Would, however, Indonesians today accept or tolerate a
bullying behavior toward them by China, Japan, India or the USA
and still regard any of them as a "big brother"? I very much
doubt it.

Terms and concepts die hard in international politics. The
most that our neighbors in ASEAN could tolerate, if not
necessarily publicly and explicitly expressed, is probably
Indonesia's status within ASEAN as primus inter pares (first
among equals). Indonesia should strive for no higher status than
that. The power of a state is not simply measured by the number
of its population, the size of its territory, and the wealth of
its natural resources and its cultural richness, but also its
human resources, its advancement in technology, its economic
power, its military strength, its democracy and stability, and
thus its political influence.

However, Indonesia does occupy a special place in Southeast
Asia. That is to say, in the past, it was perceived by its
neighbors as a potential threat to their security, and thus to
the security of the region in military or expansionist terms.
Indonesia's success in recovering West Irian in the 1960s, its
policy of confrontation against Malaysia, and its annexation of
East Timor were seen as historical evidence of Indonesia's
expansionist ambition.

Even today, Indonesia remains a potential threat to the
security of its neighbors. Now, however, that threat is not to be
understood in military or expansionist terms, but rather in
social, political and economic terms because of the
multidimensional crisis that has beset the country for the past
few years.

The flow of "boat people" from Indonesia seeking a better life
in the neighboring countries is not to be underestimated. This
would be a "spillover" of Indonesia's domestic troubles into its
neighbors.

ASEAN would tend to render Indonesia "less menacing".
Indonesia would, as it were, tend to be "domesticated" rather
than outside the association.

I recall cases when there were complaints by Singaporeans,
Filipinos (in reference to their dispute with Malaysia over
Sabah, for instance), and Malaysians about "big brother" behavior
on the part of Indonesians (particularly diplomats and other
high-ranking officials) for some signs of what they perceived,
rightly or wrongly, as interference in their domestic affairs.
One Indonesian diplomat was even declared persona non grata by
the Philippine government.

In her speech, the President also called on her compatriots
everywhere to build up their self-confidence, For Indonesia to be
able to take a leadership position, she said, "the recipe is to
build a strong national identity, self-respect and self-
confidence". That's fine. But with what, Ma'am, just slogans?

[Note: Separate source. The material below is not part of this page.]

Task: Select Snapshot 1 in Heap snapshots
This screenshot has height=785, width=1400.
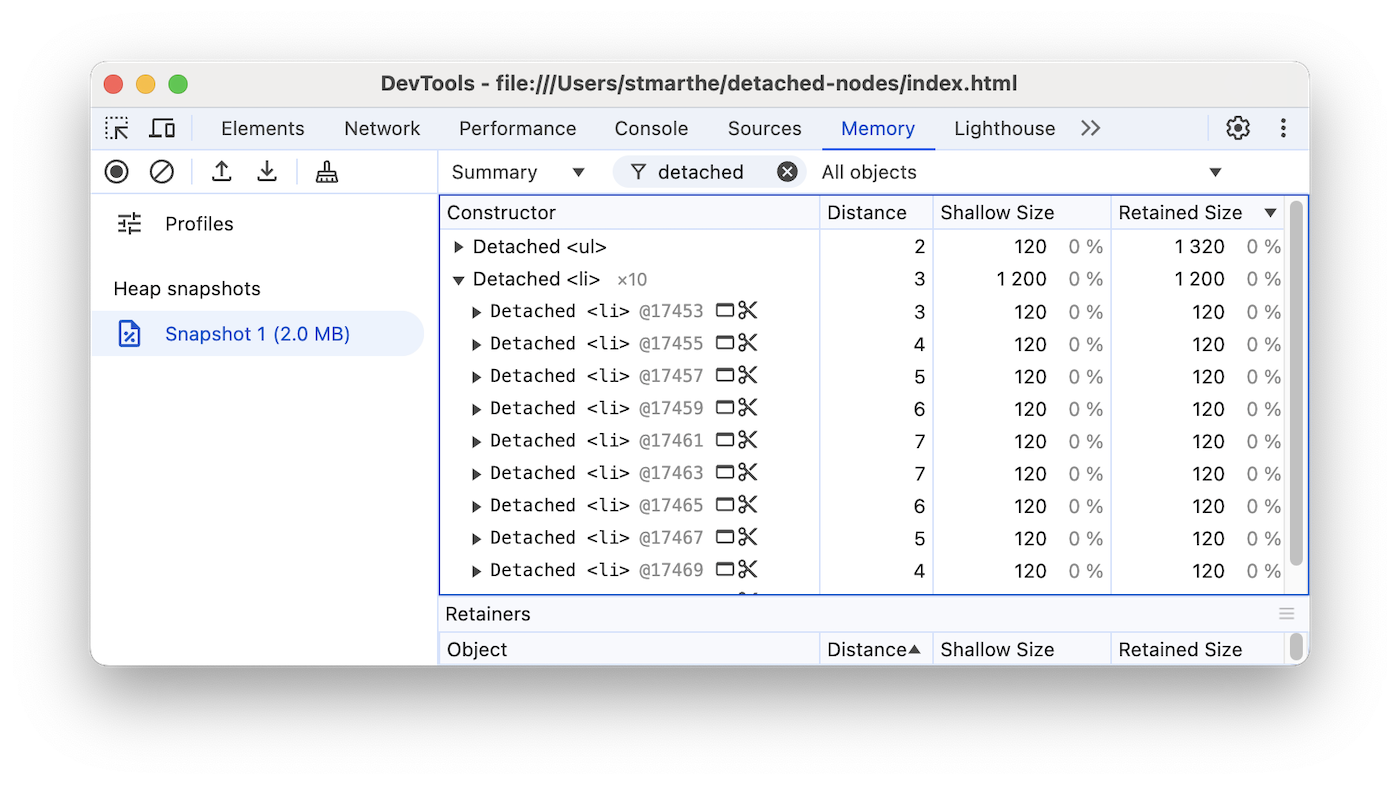Action: (x=258, y=333)
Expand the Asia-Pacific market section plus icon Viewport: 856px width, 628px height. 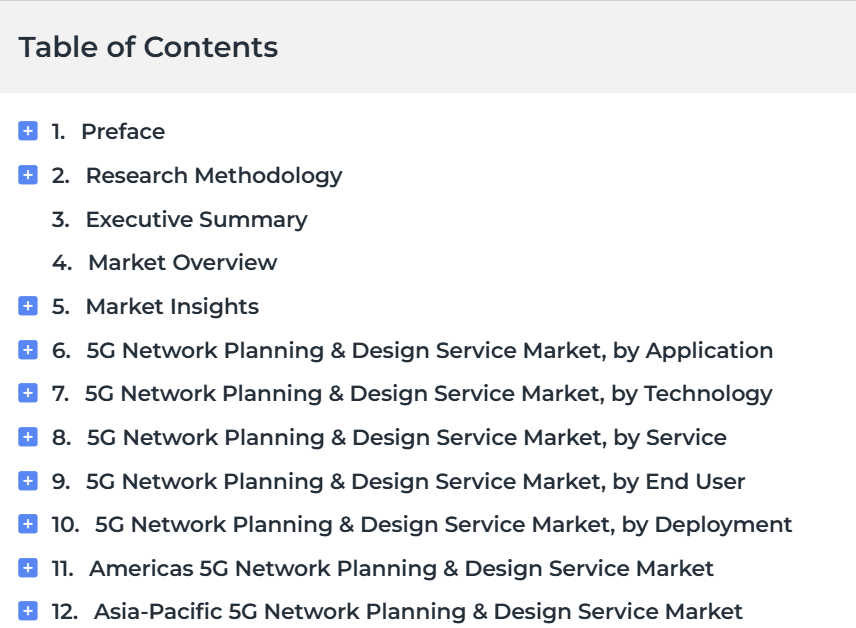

Indonesians abroad, she said, "must never shy away from
publicly identifying their nationality no matter how appalling
conditions in their home country are and no matter what other
people think of Indonesia. I have met many people who said they
were ashamed to be Indonesians." Who has made them ashamed? Is it
their fault?

People can only be proud, at least not ashamed, of their
national identity only if their state delivers the goods it has
promised. After all, most Indonesians are citizens of this
republic not out of choice. The state must give them good reasons
to be proud of their membership. Or else, they have the right
(one of the human rights) to leave their country -- provided, of
course, there is some country that would accept them!

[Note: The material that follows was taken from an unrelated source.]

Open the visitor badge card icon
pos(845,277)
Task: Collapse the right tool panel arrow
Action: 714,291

Former president Abdurrahman Wahid acted as his own foreign
minister and bungled. President Megawati need not do that.
Though most probably not well-versed in foreign affairs, she now
has an experienced diplomat as her foreign minister. Foreign
affairs do not seem to be where she needs to prove herself, if
she really feels the need to prove herself, that is. For the
outcome may be precisely the opposite.

Conducting foreign policy the way president Sukarno did in his
era almost four decades ago is no longer relevant to the rapidly
changing world of today. In fact, it is questionable if it was
ever effective at all in the last few years of his presidency
from the point of view of Indonesia's national interest.

We must move forward with the fast progress of the world, not
back to the past. Or else we may end up the laughing stock in the
international community for being so outrageously out of tune and
wide of the mark.

The writer is a political analyst in Jakarta.